:: Text ::
[Start of section]

25,"Ram"). - Information — processed data with meaning (e.g.
Ram is 25 years old). - Record — a collection of related fields (one row in a table).
- Field — a single piece of data (one column in a table).
- Entity — an object the data describes (Student, Product).
- Attribute — a property of an entity (Name, Age, Price).
Characteristics of good data:
- Accurate, complete, consistent, timely, relevant, and accessible.
Database vs file system
Before databases, data was stored in flat files. Both still exist, but databases solve many of the file system’s problems.
| Feature | File system | Database |
|---|---|---|
| Data redundancy | High (same data in many files) | Low (centralised storage) |
| Data consistency | Hard to keep consistent | Enforced by the DBMS |
| Security | Limited | Strong (user accounts, roles) |
| Concurrent access | Difficult | Built-in |
| Query power | Limited (read whole file) | Powerful (SQL) |
| Backup / recovery | Manual | Automated |
Database models
The way data is structured inside a database is called its model.
- Hierarchical model — tree-like, parent-child (old IBM IMS).
- Network model — graph of records with multiple parents.
- Relational model — tables with rows and columns; most widely used today (MySQL, PostgreSQL, Oracle, SQL Server).
- Object-oriented model — stores data as objects, like in programming.

[End of section]

:: Extracted information ::
[Start of section]

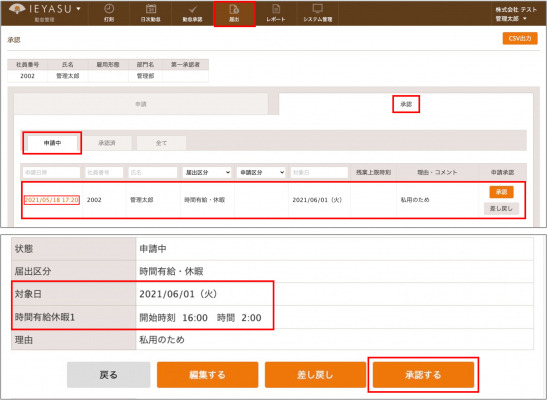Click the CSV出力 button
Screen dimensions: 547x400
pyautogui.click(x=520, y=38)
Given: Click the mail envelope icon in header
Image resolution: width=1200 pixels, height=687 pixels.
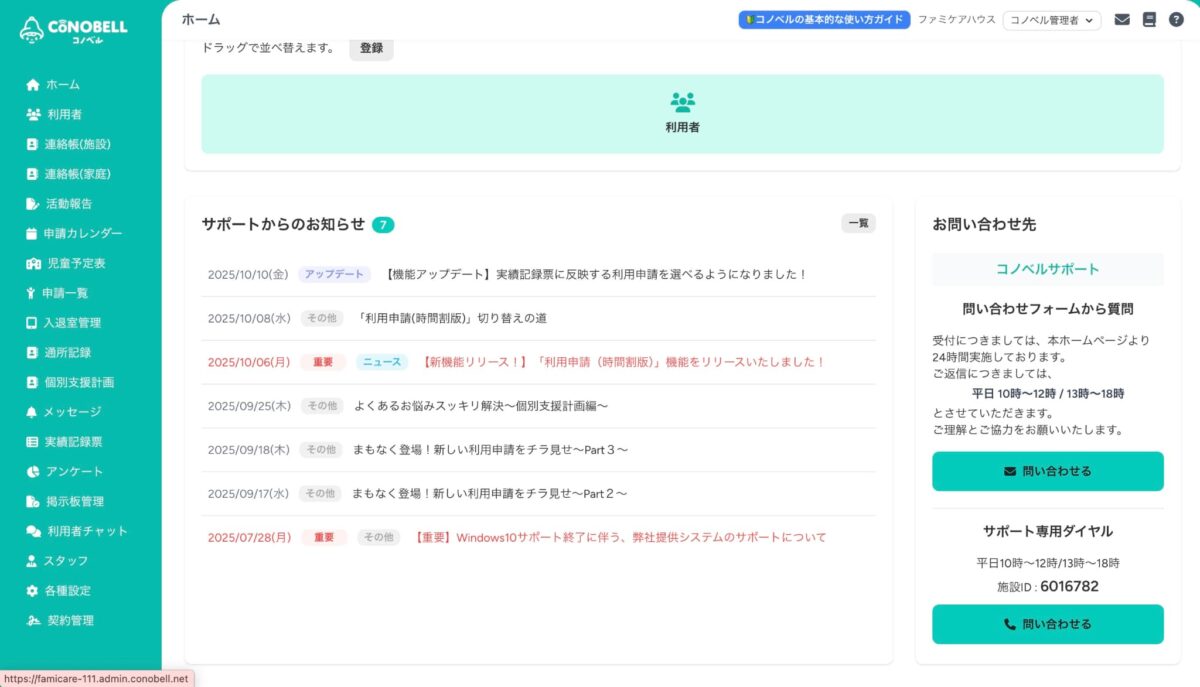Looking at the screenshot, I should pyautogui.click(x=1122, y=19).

[End of section]
[Start of section]

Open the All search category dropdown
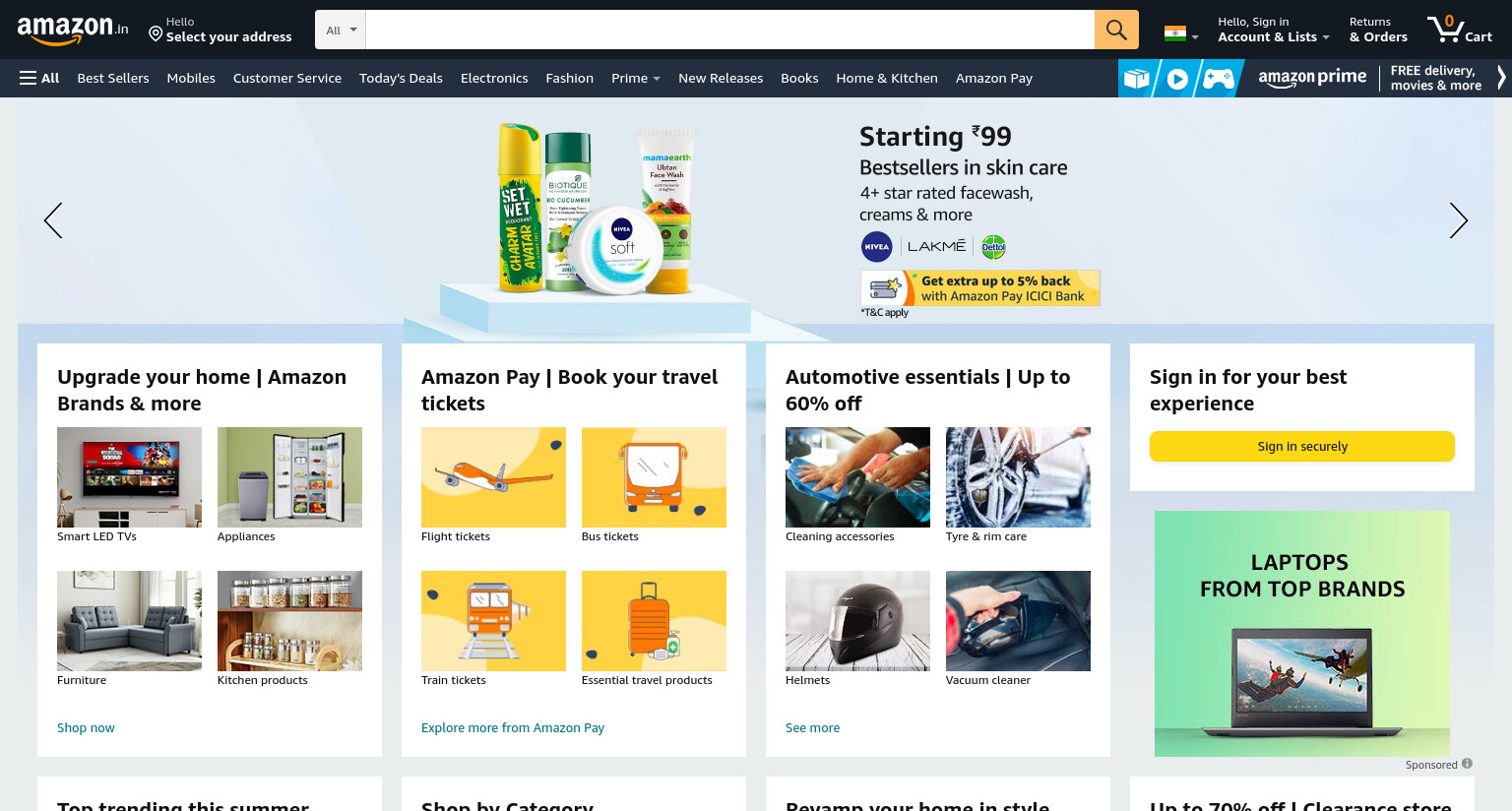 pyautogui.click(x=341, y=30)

[End of section]

:: Task instructions ::
1. List every database model named in the database text.
2. According to the database text, which database model is the most widely used today?
3. Carry on the database text from its last line.

:: Results of the exercise ::
1. Hierarchical model, network model, relational model, object-oriented model

2. The relational model

3.
- NoSQL models — modern, scalable models for big data and the web:
- Document — MongoDB, Firestore.
- Key-value — Redis, DynamoDB.
- Column-family — Cassandra, HBase.
- Graph — Neo4j, Amazon Neptune.
Database Management System (DBMS)
A DBMS is the software that lets you define, create, query, and manage a database.
Functions of a DBMS
- Define the structure of the database.
- Insert, update, delete, and retrieve data.
- Enforce data integrity and validation rules.
- Provide security and user access control.
- Handle transactions (ACID: Atomicity, Consistency, Isolation, Durability).
- Back up and recover data.
Popular DBMS examples
- Relational: MySQL, PostgreSQL, Oracle, Microsoft SQL Server, MariaDB.
- NoSQL: MongoDB, Cassandra, Redis, Couchbase.
- Cloud-native: Amazon RDS, Google Cloud SQL, Azure SQL, Snowflake.
Example — SQL query
SELECT name, marks
FROM students
WHERE marks > 80
ORDER BY marks DESC;
This single query asks the DBMS to fetch all students with marks above 80, sorted from highest to lowest. Doing the same with flat files would take many lines of code.
Business-level advantages of databases
- Better decisions — managers have accurate, up-to-date data.
- Reduced cost — single source of truth instead of duplicated files.
- Better customer service — fast retrieval of customer info.
- Compliance — regulators require structured, auditable data.
- Scalability — modern databases handle millions of users (Facebook, Amazon).
- Integration — many applications share the same database.
Business intelligence
Business Intelligence (BI) is the process of analysing business data to support decision making.
Tools: Power BI, Tableau, Google Looker, Qlik.
Data warehouse
A data warehouse is a central repository that collects data from many sources (sales, marketing, finance, etc.) and stores it in a way optimised for analysis (not daily transactions).
Properties of a data warehouse (Inmon):
- Subject-oriented — organised around topics (customers, products).
- Integrated — data from many systems combined.
- Time-variant — keeps historical data.
- Non-volatile — data is added, not modified.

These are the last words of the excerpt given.